How is it that when I feel most clear and calm about my patience level, a child finds that “a challenge?” Following me around, asking me the same questions, I finally sit at the table to answer them so we can move through this bed time process. As I am answering, the fidgeting starts: swirling books on the table, piling and unpiling “Please stop.” , “I am asking you to stop,” [removing the books from reach], are there any more questions? Arms and hands are now swirling on the table in imaginary patterns. “Please …Stop”. Finally, I take her wrists to stop the swirling on the table and she wiggles her fingers. Yup. Button pushed. Deep breath..
Quietly, I ask Mina: Has Mommy been clear about her patience level in regards to your questions? She nods, but her fingers keep wiggling. I continue: Has this wiggling and fidgeting helped you or helped Mama maintain her patience? Shaking her head NO, the wiggling fingers begin to slowdown. Are you pushing my buttons with this wiggling to see how far you can go before I get grumpy?

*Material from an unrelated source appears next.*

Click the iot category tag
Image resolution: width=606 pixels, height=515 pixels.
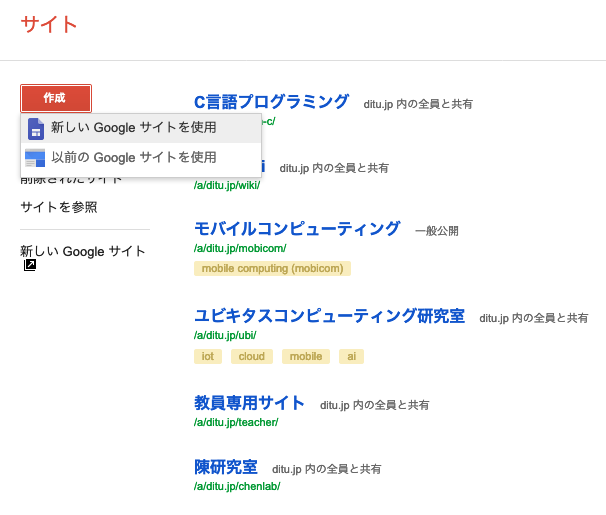point(208,356)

All of a sudden, she stops and her eyes get wide! She nods a big YES! So, If I am understandingly you correctly, you are actually trying to push my buttons and make me grumpy. How come? Now she actually has to think about her motivations behind the action. Ok, Let’s pull it around from another angle: Can you remember a time when someone pushed your buttons, you asked them to stop and they didn’t? Yes? How did you feel? [understanding dawns!] Is that how you want mommy to feel just before going to bed?
She calms down. I calm down and we made it through. Phew! Damn that was hard. Mama needed a big cup of tea after that one. I am glad we were able to talk and walk through it, and it probably only took a few minutes. However, maintaining patience through those minutes to speak the words and be heard was hard, but worth it in the end.